On peut ainsi remarquer un arrêt de la Cour d’appel de Versailles du 7 octobre 1998 retenant la loyauté d’un directeur de département d’une entreprise qui, en désaccord avec la direction générale sur le rapprochement entre la société et des partenaires français et étrangers, choisit de ne plus participer à ces tractations tout en continuant d’assumer pleinement ses autres fonctions. Le licenciement est donc jugé sans cause réelle et sérieuse 21. Puis l’affaire Pierre, jugée le 14 décembre 1999, qui concerne un cadre  » chargé d’une mission administrative, comptable et financière de très haut niveau  » ayant distribué une lettre critiquant la nouvelle organisation du travail aux membres du comité directeur dont il faisait partie, ce que l’employeur analysa comme un manquement à l’obligation de réserve 22. La Cour de cassation établit au contraire que ce comportement relève du droit de libre expression tel qu’il est reconnu par l’article L 120-2 du code du travail 23. La liberté d’expression rencontre alors une double limite. La première porte sur la forme de la critique qui ne doit comporter aucun terme injurieux, diffamatoire ou excessif 24. La seconde vise la justification de l’entrave à la liberté d’expression ; elle doit correspondre à la nature de la tâche à accomplir et être proportionnée au but recherché. Il semble qu’il s’agisse là d’une première application à l’art. L 120-2, du principe de proportionnalité qui avait servi à limiter le pouvoir de direction sur le salarié 25. Le juge, qui avait longtemps disjoint ses modes d’intervention à l’égard des deux objets du pouvoir de direction, les rapproche. En protégeant la liberté d’expression du cadre de haut niveau, il écarte le traditionnel devoir de réserve renforcé qui leur était spécifiquement imposé 26. Ce choix juridique qui avait pour conséquence de protéger la loi du silence dans l’entreprise, est donc peut-être en train de se modifier au profit d’une vision plus ouverte au débat, voire au conflit. C’est particulièrement important pour les salariés membres d’une profession libérale, médecins, journalistes, experts comptables… L’apport principal de l’arrêt Cicolella est d’étendre cette protection aux salariés non médecins, au contact de la santé publique.
____
CONSIGNES:
a: D'après le texte sur la liberté d'expression des salariés, quelle juridiction a rendu l'arrêt du 7 octobre 1998 ?
b: Rédigez la suite du texte sur la liberté d'expression des salariés, à partir de sa dernière phrase.
Les données ne sont pas nécessaires ici.
____
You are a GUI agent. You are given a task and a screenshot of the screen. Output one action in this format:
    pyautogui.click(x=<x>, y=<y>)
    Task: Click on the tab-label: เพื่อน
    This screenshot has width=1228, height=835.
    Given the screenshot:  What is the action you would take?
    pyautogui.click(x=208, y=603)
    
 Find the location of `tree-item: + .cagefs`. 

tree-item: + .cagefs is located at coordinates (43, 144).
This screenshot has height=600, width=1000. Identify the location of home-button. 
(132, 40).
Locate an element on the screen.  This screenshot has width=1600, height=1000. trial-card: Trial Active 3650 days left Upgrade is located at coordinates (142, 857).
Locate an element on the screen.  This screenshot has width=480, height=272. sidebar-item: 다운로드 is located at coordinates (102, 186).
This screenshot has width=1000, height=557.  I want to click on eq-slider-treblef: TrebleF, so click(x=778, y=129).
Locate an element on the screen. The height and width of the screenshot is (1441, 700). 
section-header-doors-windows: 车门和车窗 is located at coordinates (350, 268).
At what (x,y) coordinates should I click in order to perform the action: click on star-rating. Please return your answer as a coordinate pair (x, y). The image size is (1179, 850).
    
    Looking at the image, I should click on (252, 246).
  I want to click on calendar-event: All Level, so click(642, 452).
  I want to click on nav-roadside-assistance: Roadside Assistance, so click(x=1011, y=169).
____
RÉPONSES FOURNIES:
a: La Cour d'appel de Versailles.

b:
Au regard des problèmes des lanceurs d’alertes qui peuvent être obligés de dénoncer l’entreprise soit aux autorités sanitaires soit directement au public, l’affaire Pierre comportait une limite importante puisque la lettre critique avait gardé un caractère interne, ayant été distribuée au seul comité de direction. Dans d’autres affaires récentes, la critique déborde plus ou moins l’intérieur de l’entreprise. Dans l’affaire Deglane, l’employeur reprochait à la Cour d’appel de Bordeaux de n’avoir pas considéré que la divergence de vues entre l’employeur et l’un de ses cadres conduisait à un conflit d’autant plus grave qu’il se jouait à un niveau élevé dans l’entreprise, ce qui aurait dû justifier la cause réelle et sérieuse d’un licenciement, quand bien même aucune faute ne pourrait être reprochée au salarié 27 : on ne pouvait revendiquer plus clairement le caractère discrétionnaire du pouvoir de direction économique. La Cour de cassation va opposer à cette demande le principe de la liberté générale d’expression des salariés, tant à l’intérieur qu’à l’extérieur de l’entreprise, tout en réservant l’abus résultant de l’utilisation de termes injurieux, diffamatoires ou excessifs ; tel était le cas dans une seconde affaire jugée le même jour, où la Cour d’appel d’Angers avait retenu comme motif de licenciement, les  » critiques virulentes émises par le salarié auprès d’un client important sur la qualité du travail accompli par le personnel et sur la compétence des dirigeants de la société « .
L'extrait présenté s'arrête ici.